How to Impeach a Witness in Small Claims Court - dummies

How to Impeach a Witness in Small Claims Court

By Judge Philip Straniere

Impeaching a witness can make a powerful statement in your small claims case. Witness impeaching means calling a witness’s credibility into question, and trying to cast doubt that what a witness says is accurate or truthful.

Because of the relaxed rules of evidence in small claims court, credibility often becomes a major issue in the case.

You can impeach someone’s testimony in a couple ways:

  • Show that a previous statement or action is inconsistent with trial testimony.

    For example:

    • In a suit by a tenant to recover a security deposit from the landlord, the landlord claims that there never was any security deposit given so there’s nothing to return. If the tenant produces a receipt given by the landlord when the tenant first entered into occupancy of the apartment, the receipt can be used to impeach the landlord’s testimony.

    • In a car accident case, the defendant says that you ran the stop sign and hit him. You show him a picture of your car with the right side smashed in and his car with the front damaged. The photos impeach his testimony because they lead to the conclusion that he hit you.

  • Use a rule of law called falsus in uno. Falsus in uno is a Latin term for the idea that if a person lies or misstates one thing, the judge or the jury can disregard that person’s entire testimony. So if you can establish that the witness is misstating a material fact about the case, the judge doesn’t have to believe any of that person’s testimony.
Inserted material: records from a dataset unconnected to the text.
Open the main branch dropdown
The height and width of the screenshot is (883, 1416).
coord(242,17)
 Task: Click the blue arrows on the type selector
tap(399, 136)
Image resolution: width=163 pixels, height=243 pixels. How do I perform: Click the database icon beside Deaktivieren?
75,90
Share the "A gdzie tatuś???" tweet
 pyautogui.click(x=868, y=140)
    A material fact is one that is important and if accepted by the judge as true would help prove the plaintiff’s case or the defendant’s defense.
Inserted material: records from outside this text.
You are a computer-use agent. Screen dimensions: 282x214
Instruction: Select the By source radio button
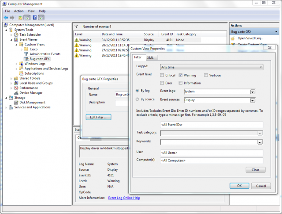[x=137, y=99]
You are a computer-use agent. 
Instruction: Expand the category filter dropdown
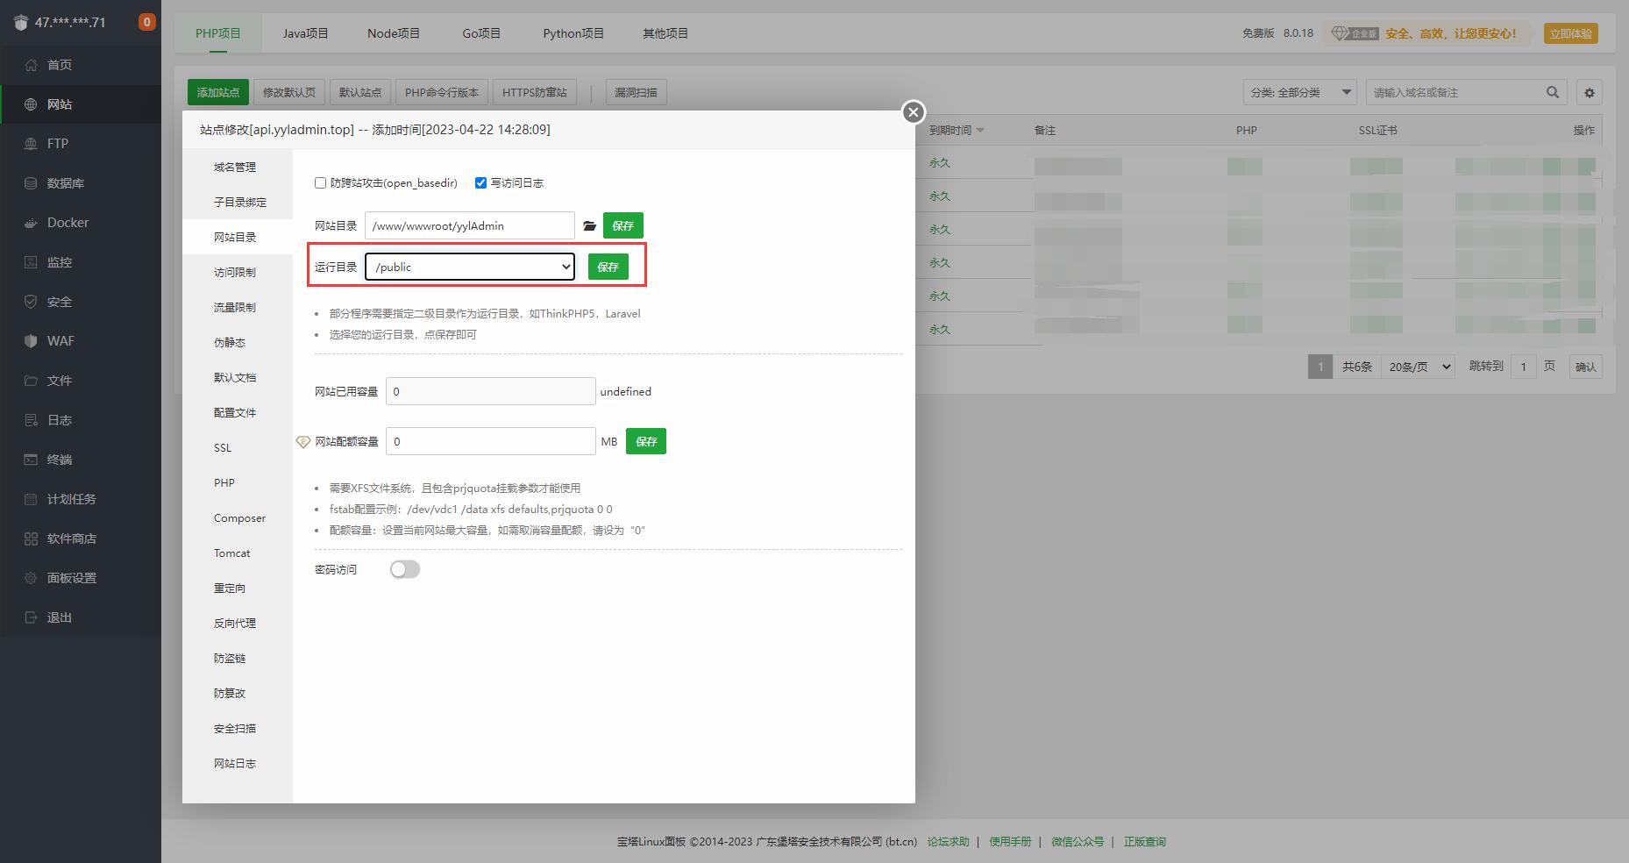pos(1299,92)
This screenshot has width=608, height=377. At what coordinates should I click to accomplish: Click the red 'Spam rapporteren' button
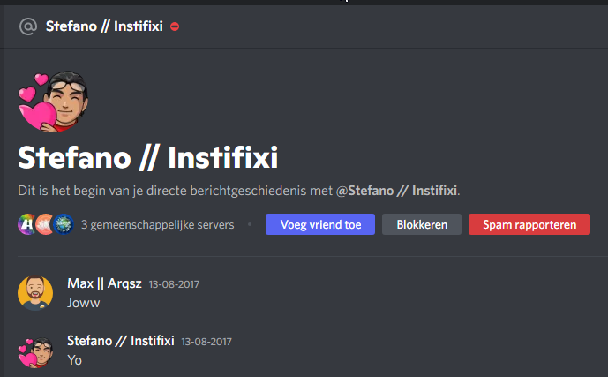(x=529, y=224)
  • Produce a statement the witness gave under oath — such as in an affidavit, a deposition, or even testimony at another trial — that contradicts his statement at your trial.

    If you’re lucky enough to produce such a previously sworn to statement, you get to have your own “Perry Mason” moment during the trial when you confront the witness and ask: “You were under oath when you made that prior statement and you’re under oath now. Please, tell this court were you lying then or are you lying now?”

Don’t get carried away with the idea of being able to impeach a witness for any misstatement. The misstatement or changed testimony generally has to be about an important, or material, fact or element of the case. Getting the details wrong isn’t enough, as in these examples:

  • You’re suing your neighbor who killed your tree when he trimmed off branches that hung over the fence onto his property. In your complaint you said the tree was a maple but it was actually an oak. This was a mistake, but it would be unlikely to use this to impeach your testimony because the kind of tree that was trimmed was not material to the case.

  • In a car accident case, the police report states you said you were going between 15 and 20 miles per hour. At trial, you say you were going around 15 mph. This is not a material variation of the facts, which will lead to the impeachment of your testimony.

If you have one of the rare small claims case where discovery was conducted, the deposition transcript or answers to the written interrogatories often provide a gold mine of information that can be used to impeach a witness because those statements like those made at trial are under oath.

Another place to obtain inconsistent statements used to impeach may be in witness statements given to the police, insurance companies, and other persons investigating an accident.